The world of ideas is in little better shape. Death has picked off virtually all the great names: Barthes (1980); Lacan (1981); Aron (1983); Foucault (1984); Braudel (1985); Debord (1994); Deleuze (1995); Lyotard (1998); Bourdieu (2002); Derrida (2004). Only Lévi-Strauss, now a hundred years old, survives. No French intellectual has gained a comparable international reputation since. Lack of that, of course, is no necessary measure of worth. But while individual work of distinctive value continues to be produced, the general condition of intellectual life is suggested by the bizarre prominence of Bernard-Henri Lévy, far the best known ‘thinker' under sixty in the country. It would be difficult to imagine a more extraordinary reversal of national standards of taste and intelligence than the attention accorded this crass booby in France's public sphere, despite innumerable demonstrations of his inability to get a fact or an idea straight. Could such a grotesque flourish in any other major Western culture today?

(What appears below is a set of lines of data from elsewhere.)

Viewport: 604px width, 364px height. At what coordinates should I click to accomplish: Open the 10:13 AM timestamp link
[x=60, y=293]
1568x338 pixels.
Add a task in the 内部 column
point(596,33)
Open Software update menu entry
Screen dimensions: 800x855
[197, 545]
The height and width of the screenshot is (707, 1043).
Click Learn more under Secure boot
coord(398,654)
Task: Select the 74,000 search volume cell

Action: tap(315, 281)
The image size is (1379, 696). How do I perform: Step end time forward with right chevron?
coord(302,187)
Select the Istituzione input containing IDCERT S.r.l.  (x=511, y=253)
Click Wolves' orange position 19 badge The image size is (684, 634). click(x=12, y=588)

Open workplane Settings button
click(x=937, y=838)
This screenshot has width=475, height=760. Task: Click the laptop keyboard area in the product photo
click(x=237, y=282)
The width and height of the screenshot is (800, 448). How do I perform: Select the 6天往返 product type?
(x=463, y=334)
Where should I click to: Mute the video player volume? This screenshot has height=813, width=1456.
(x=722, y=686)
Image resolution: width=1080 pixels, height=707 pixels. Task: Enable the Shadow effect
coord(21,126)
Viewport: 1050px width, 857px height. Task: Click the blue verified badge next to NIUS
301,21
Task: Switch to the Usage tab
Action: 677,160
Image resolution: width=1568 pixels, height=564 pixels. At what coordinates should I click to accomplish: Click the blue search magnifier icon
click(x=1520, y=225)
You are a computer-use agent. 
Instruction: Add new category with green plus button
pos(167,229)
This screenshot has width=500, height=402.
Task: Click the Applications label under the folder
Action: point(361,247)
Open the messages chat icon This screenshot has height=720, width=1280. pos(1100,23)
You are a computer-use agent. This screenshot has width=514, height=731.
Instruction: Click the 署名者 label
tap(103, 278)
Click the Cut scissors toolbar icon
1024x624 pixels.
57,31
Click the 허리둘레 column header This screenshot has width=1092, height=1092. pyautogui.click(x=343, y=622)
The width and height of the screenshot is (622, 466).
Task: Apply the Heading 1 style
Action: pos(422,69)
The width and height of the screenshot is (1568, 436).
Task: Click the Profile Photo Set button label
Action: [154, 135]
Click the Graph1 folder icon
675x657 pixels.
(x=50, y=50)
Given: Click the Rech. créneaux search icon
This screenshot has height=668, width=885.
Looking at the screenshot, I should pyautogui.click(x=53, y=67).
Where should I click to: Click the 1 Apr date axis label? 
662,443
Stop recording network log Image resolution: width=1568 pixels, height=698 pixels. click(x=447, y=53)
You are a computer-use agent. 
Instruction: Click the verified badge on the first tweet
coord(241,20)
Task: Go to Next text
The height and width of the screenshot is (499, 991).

If this is what lays claim to philosophy, literature is not far behind. Today's leading novelist, Michel Houellebecq—the ‘Baudelaire of the supermarket' in the eyes of admirers—occupies a position not unlike that of Martin Amis in English letters, as the writer by whom readers most like to be shocked, though beyond the commonplaces of sex and violence, their forms of
épater
are asymmetrical: flamboyance of style and
bienséance
of sentiments in Amis; provocation of ideas and banality of prose in Houellebecq. The French version, coming out of science fiction, is less conventional in intellectual outlook—capable of the occasional unsettling, if never very deep, apothegm—but, as might be expected of its origins, poorer in literary imagination. In
principle, the steady drone of flat, slack sentences reproduces the demoralized world they depict, not the limits of the writer's talent. But a glance at the doggerel of Houellebecq's poetry suggests that the match between them is only too natural. That writing of this quality could command official acclaim says something about another, now more long-standing, weakness of French culture. Criticism has remarkably little place in it. The standard idea of a book review—see
La Quinzaine littéraire, Le Nouvel observateur, Le Monde des livres, Libération,
virtually
passim—
is what would elsewhere be regarded as not much above a puff. The rule has its exceptions, of course, but these tend to simple inversion, the obloquy as another ritual. No equivalent of the
TLS
or the
LRB,
of
L'Indice
or the books section of
The New Republic,
even of the dull pages of
Die Zeit,
exists: truly sustained, discriminating engagement with a work of fiction, of ideas or of history has become rare.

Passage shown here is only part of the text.